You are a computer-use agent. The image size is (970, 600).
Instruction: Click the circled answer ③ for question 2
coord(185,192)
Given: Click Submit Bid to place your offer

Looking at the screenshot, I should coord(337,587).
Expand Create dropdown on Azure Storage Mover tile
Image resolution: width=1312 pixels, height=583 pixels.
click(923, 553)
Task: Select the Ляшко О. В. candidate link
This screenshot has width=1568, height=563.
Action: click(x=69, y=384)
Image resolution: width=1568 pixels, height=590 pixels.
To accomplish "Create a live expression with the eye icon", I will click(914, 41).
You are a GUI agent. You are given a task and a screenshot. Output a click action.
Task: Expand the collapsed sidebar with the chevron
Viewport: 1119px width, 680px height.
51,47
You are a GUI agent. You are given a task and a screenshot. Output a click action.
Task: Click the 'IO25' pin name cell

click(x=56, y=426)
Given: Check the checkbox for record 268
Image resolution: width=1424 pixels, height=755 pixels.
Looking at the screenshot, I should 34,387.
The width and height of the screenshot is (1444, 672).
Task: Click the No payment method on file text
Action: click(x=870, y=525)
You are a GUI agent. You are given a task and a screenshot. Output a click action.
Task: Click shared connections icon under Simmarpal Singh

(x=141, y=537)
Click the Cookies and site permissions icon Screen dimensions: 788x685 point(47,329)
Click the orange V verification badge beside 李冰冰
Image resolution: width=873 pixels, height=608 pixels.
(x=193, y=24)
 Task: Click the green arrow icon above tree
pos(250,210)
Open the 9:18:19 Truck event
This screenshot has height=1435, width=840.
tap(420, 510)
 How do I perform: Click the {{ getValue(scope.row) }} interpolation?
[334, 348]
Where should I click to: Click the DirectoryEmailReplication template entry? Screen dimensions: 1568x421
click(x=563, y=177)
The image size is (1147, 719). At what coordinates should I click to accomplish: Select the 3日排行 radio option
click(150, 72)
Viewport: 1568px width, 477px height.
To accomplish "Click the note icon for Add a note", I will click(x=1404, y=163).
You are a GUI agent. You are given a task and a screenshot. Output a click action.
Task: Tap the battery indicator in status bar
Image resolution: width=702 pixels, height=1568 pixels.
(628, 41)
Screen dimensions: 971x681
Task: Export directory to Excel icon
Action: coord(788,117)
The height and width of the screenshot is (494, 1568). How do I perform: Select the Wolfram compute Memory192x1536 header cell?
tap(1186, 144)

BRIEF:
Your response should consist of the whole listing, repeated exactly.

WRITTEN SOLUTION:
You are a computer-use agent. The image size is (970, 600).
Instruction: Click the circled answer ③ for question 2
coord(185,192)
Given: Click Submit Bid to place your offer

Looking at the screenshot, I should coord(337,587).
Expand Create dropdown on Azure Storage Mover tile
Image resolution: width=1312 pixels, height=583 pixels.
click(923, 553)
Task: Select the Ляшко О. В. candidate link
This screenshot has width=1568, height=563.
Action: click(x=69, y=384)
Image resolution: width=1568 pixels, height=590 pixels.
To accomplish "Create a live expression with the eye icon", I will click(914, 41).
You are a GUI agent. You are given a task and a screenshot. Output a click action.
Task: Expand the collapsed sidebar with the chevron
Viewport: 1119px width, 680px height.
51,47
You are a GUI agent. You are given a task and a screenshot. Output a click action.
Task: Click the 'IO25' pin name cell

click(x=56, y=426)
Given: Check the checkbox for record 268
Image resolution: width=1424 pixels, height=755 pixels.
Looking at the screenshot, I should 34,387.
The width and height of the screenshot is (1444, 672).
Task: Click the No payment method on file text
Action: click(x=870, y=525)
You are a GUI agent. You are given a task and a screenshot. Output a click action.
Task: Click shared connections icon under Simmarpal Singh

(x=141, y=537)
Click the Cookies and site permissions icon Screen dimensions: 788x685 point(47,329)
Click the orange V verification badge beside 李冰冰
Image resolution: width=873 pixels, height=608 pixels.
(x=193, y=24)
 Task: Click the green arrow icon above tree
pos(250,210)
Open the 9:18:19 Truck event
This screenshot has height=1435, width=840.
tap(420, 510)
 How do I perform: Click the {{ getValue(scope.row) }} interpolation?
[334, 348]
Where should I click to: Click the DirectoryEmailReplication template entry? Screen dimensions: 1568x421
click(x=563, y=177)
The image size is (1147, 719). At what coordinates should I click to accomplish: Select the 3日排行 radio option
click(150, 72)
Viewport: 1568px width, 477px height.
To accomplish "Click the note icon for Add a note", I will click(x=1404, y=163).
You are a GUI agent. You are given a task and a screenshot. Output a click action.
Task: Tap the battery indicator in status bar
Image resolution: width=702 pixels, height=1568 pixels.
(628, 41)
Screen dimensions: 971x681
Task: Export directory to Excel icon
Action: coord(788,117)
The height and width of the screenshot is (494, 1568). How do I perform: Select the Wolfram compute Memory192x1536 header cell?
tap(1186, 144)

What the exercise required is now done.